Una bufera fatta di aria e di vento, che però ha travolto Mastella rovinosamente prima di venir scagionato del tutto quand’era ormai troppo tardi. Anche Tempi, che ha scoperto nell’agenda di Saladino alcuni appuntamenti tra l’imprenditore calabrese al centro dell’indagine e l’ex ministro delle Infrastrutture - niente di illecito, ci mancherebbe: come del resto è risultato poi per le telefonate di Mastella - si domanda come mai l’ex Guardasigilli finì massacrato e nessun cronista del ramo «s’accorse» invece di quegli appuntamenti.

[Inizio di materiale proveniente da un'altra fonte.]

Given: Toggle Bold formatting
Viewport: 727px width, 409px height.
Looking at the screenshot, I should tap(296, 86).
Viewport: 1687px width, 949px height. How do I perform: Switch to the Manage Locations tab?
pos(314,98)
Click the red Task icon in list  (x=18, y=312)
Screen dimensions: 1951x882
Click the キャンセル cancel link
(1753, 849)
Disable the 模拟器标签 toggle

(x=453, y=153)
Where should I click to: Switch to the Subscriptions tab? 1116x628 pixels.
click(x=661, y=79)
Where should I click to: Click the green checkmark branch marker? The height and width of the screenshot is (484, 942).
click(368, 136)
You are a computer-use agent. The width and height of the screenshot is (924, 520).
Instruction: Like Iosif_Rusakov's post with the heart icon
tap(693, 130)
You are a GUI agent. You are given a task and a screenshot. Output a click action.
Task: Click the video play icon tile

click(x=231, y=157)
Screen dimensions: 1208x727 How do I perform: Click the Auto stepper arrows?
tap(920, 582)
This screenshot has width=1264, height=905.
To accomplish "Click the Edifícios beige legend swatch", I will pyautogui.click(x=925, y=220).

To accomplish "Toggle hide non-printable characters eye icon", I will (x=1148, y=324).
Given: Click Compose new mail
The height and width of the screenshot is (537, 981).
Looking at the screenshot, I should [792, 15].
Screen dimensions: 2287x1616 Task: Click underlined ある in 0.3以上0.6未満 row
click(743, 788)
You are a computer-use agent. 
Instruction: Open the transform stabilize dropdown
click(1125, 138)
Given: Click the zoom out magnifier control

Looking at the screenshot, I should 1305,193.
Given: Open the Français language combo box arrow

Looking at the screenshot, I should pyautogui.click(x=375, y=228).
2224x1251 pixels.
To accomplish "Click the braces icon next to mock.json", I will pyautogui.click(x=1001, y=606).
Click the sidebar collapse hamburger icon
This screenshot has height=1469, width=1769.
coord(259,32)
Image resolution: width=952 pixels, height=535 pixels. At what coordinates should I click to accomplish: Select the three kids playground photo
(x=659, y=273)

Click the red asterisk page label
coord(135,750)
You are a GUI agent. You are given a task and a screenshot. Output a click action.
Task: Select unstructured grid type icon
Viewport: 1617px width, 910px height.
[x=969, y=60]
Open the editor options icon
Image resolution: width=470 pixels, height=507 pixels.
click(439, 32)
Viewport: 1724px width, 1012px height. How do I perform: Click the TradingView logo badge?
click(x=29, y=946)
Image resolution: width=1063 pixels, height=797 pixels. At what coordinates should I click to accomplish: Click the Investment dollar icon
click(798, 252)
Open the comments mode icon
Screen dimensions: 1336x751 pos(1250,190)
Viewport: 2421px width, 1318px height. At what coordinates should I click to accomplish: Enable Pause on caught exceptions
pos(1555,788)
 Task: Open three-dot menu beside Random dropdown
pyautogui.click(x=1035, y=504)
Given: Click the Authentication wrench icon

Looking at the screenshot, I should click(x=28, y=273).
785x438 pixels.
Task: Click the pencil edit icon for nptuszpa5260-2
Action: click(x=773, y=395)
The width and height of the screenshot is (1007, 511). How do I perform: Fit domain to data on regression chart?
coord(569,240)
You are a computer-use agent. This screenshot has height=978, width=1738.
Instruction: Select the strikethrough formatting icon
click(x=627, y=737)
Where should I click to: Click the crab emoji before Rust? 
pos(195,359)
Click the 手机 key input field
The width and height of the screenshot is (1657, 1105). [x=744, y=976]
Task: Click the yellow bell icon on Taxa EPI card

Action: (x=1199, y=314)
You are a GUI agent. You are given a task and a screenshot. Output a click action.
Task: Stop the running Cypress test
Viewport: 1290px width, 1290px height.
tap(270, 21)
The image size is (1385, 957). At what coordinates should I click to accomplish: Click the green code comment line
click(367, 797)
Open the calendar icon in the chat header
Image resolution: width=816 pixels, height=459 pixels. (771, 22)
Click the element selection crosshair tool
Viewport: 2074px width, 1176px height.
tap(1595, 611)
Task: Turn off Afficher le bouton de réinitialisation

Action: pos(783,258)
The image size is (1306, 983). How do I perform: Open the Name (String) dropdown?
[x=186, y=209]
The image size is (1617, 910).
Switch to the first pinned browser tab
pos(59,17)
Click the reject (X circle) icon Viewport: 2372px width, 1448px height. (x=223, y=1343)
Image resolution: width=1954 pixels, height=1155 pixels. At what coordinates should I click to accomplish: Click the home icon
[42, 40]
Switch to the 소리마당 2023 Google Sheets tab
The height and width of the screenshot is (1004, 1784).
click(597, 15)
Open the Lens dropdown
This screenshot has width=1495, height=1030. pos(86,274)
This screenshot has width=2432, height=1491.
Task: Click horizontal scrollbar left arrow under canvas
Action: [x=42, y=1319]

Dunque Mastella sfida ora Di Pietro a smentire Tempi oppure a dimettersi «da quel ruolo di finto moralizzatore con il quale, soffiando spregiudicatamente sul fuoco del populismo e del facile qualunquismo, cerca di tirare acqua al suo mulino». Fa di più, il Cincinnato di Ceppaloni: rilancia gli interrogativi sul grande accusatore di Mani pulite. Sino all’ultimo e più fresco: per quali motivi è stato «graziato» dal Pd che «gli ha permesso di superare la tagliola della legge elettorale».
Così, la guerra fra Di Pietro e Mastella riprende con forza e durezza, pur se ambedue sono ormai fuori dalla stanza dei bottoni. Erano i duellanti più focosi e famosi del passato governo, uno alla Giustizia l’altro alle Infrastrutture ma voglioso del posto dell’altro. Hanno surriscaldato la pur breve e trascorsa legislatura, ed era impensabile che tornasse la pace. Mastella comunque è spietato, scoprendo che «l’ex poliziotto di ferro, l’ex pm di Mani pulite» e vai con tutti gli «ex» collezionati da Di Pietro, «quello per intenderci che con Grillo manifestava sulle piazze contro tutto e contro tutti solidarizzando con il pm di Why not ha più volte ricercato contatti con quel Saladino per il quale, senza alcuna responsabilità come hanno sentenziato i giudici, io sono finito invece nel tritatutto mediatico, giudiziario e politico, di cui il buon Di Pietro è stato grande megafono».
Sull’«integerrimo fustigatore», Mastella rilancia quegli interrogativi che non hanno ancora avuto «risposte esaurienti», dal ’94 ad oggi: «Perché, dopo aver assestato un duro colpo a Tangentopoli si è dimesso? Perché e con quali finalità è entrato in politica? Quali sono i motivi che lo hanno portato, unico partito fra quelli del centrosinistra, a essere graziato dal Pd che, consentendogli l’apparentamento, gli ha permesso di superare la tagliola della legge elettorale?»
Pur senza rispondere a tali interrogativi, Di Pietro in serata ha reagito: «Non mischiamo il grano con loglio. Non so chi sia questo Antonio Saladino, non ricordo il suo nome e nemmeno il suo volto.

Non so se io abbia avvicinato questa persona tra le migliaia e migliaia d’incontri in occasione delle elezioni nel 2001, nel 2006 o nel 2008, una di quelle che avvicinano me o qualcuno del mio staff durante le manifestazioni, nella speranza di ottenere una candidatura: cosa ben diversa dal fare il padrino di nozze o dividere interessi e affari. La campagna elettorale è finita e non c’è più ragione di gettare fango, né cercare di rifarsi una verginità alle spalle di altri».